Banking Crises: U.S. vs Canada

I came across a fascinating Journal article that I had bookmarked before in 2013 on banking crises in Canada and the US.

Since 1790, the United States has suffered 16 banking crises. Canada has experienced zero — not even during the Great Depression.

Banking Crises US vs Canada

Source: Why Canada Can Avoid Banking Crises and U.S. Can’t, WSJ, Apr 9, 2013

From the article:

That anti-populist political system — known in political science as liberal constitutionalism or liberal democracy — is a key ingredient in Canada’s stable banking track record, Mr. Calomiris contends in his paper, which is a summary of a much longer book he’s written with Stephen Haber due out in September. That’s because this kind of political system makes it difficult for political majorities to gain control of the banking system for their own purposes, the authors contend.

Populist democracies like the U.S., on the other hand, tend to create dysfunctional banking systems because a majority of citizens gain control over banking regulation that steers credit to themselves and to their friends at the expense of the citizens that are excluded from the banking system, he said.

The contrast between the U.S. and Canada was part of Mr. Calomiris broader argument that dysfunctional banking systems — which are by far the norm rather than the exception around the world — are the result of political factors.

“Whether societies have dysfunctional banking systems is really not a technical issue at all. It’s a political issue,” Mr. Calomiris said at the conference, introducing his premise as “we do know how to avoid dysfunctional banking but that we make political choices – you might even say consciously” not to have functional banking systems for most of the modern era in most countries of the world.

The history of the U.S. banking system is one in which the government forms partnerships with different interest groups at different points in history, and those coalitions jointly influenced the way the banking system was regulated, Mr. Calomiris argues.

“In populist democracies, such as the United States, the regulation of banking is used as a political tool to favor some parties over others. It is not that the dominant political coalition in charge of banking policy desires instability, per se, but rather, that it is willing to tolerate instability as the price for obtaining the benefits that it extracts from controlling banking regulation,” he writes in his paper.

Other ountries that have been crisis free are Singapore, Malta, Hong Kong, New Zealand and Australia.

Here are some exceprts from a NBER paper related to this topic:

When European and North American banks teetered on the brink of meltdown in 2008, requiring bailouts and extraordinary central bank intervention, Canadian banks escaped relatively unscathed. History explains why, according to co-authors Michael Bordo, Angela Redish, and Hugh Rockoff in Why Didn’t Canada Have a Banking Crisis in 2008 (or in 1930, or 1907, or …)? (NBER Working Paper No. 17312). Starting in the nineteenth century, Canada and the United States took divergent paths: Canada set up a concentrated banking system that controlled mortgage lending and investment banking under the watchful eye of a single, strong regulator. The United States allowed a weak, fragmented system to develop, with far more small (and less stable) banks, along with a shadow banking system of less-regulated securities markets, investment banks, and money market funds overseen by a group of competing regulators.

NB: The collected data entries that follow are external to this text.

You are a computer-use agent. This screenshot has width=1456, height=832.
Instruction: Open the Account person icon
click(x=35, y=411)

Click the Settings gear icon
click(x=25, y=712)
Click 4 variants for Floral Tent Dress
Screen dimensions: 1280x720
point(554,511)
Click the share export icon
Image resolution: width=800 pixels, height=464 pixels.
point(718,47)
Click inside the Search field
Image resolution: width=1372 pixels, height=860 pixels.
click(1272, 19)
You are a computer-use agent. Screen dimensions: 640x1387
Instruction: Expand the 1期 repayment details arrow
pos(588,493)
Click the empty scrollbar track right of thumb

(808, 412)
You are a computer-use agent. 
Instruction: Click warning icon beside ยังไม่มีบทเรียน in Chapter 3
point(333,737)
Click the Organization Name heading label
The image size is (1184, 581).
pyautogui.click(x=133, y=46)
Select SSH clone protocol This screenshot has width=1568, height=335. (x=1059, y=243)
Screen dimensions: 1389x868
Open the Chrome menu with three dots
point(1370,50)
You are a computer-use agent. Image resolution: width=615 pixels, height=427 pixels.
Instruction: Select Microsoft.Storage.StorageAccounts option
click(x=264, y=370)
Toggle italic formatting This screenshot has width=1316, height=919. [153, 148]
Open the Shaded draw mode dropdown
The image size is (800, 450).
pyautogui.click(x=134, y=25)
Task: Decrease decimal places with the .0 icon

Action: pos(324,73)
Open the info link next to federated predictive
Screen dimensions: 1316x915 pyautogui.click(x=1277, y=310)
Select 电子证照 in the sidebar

“[T]he stability of the Canadian banking system is not a one-off event,” the authors note. “In Canada the banking system was created as a system of large financial institutions whose size and diversification enhanced their robustness…. In the [United States] the fragmented nature of the banking system created financial institutions that were small and fragile. In response the [United States] developed strong financial markets and a labyrinthine set of regulations for financial institutions.”

The contrast is striking. While in 2008 and 2009 the United States experienced bank failures, bailouts, and the worst recession since the 1930s, Canada had no bank failures, no bailouts, and its recession was less severe than either that of the early 1980s or early 1990s. Long before 2008 in the United States, there were the failures of the private investment bank Jay Cooke and Co. (the 1873 crisis), the Knickerbocker Trust (the 1907 panic), and the runs on banks that deepened the Great Depression. Although Canada’s economy suffered a collapse equally as dramatic as America’s in the 1930s, not one of its banks failed.

“The twin weaknesses of the American financial system — a commercial banking system divided along state lines and volatile financial markets in which a ‘shadow banking system’ of unregulated or lightly regulated investment banks and other financial intermediaries participated — produced a series of financial panics,” the authors write. “There were major banking panics in 1837, 1857, 1873, 1893, and 1907, and minor panics in 1839, 1884, and 1890.”

Source: Why Canada Didn’t Have a Banking Crisis in 2008, NBER

The entire journal article and the NBER paper is worth a read.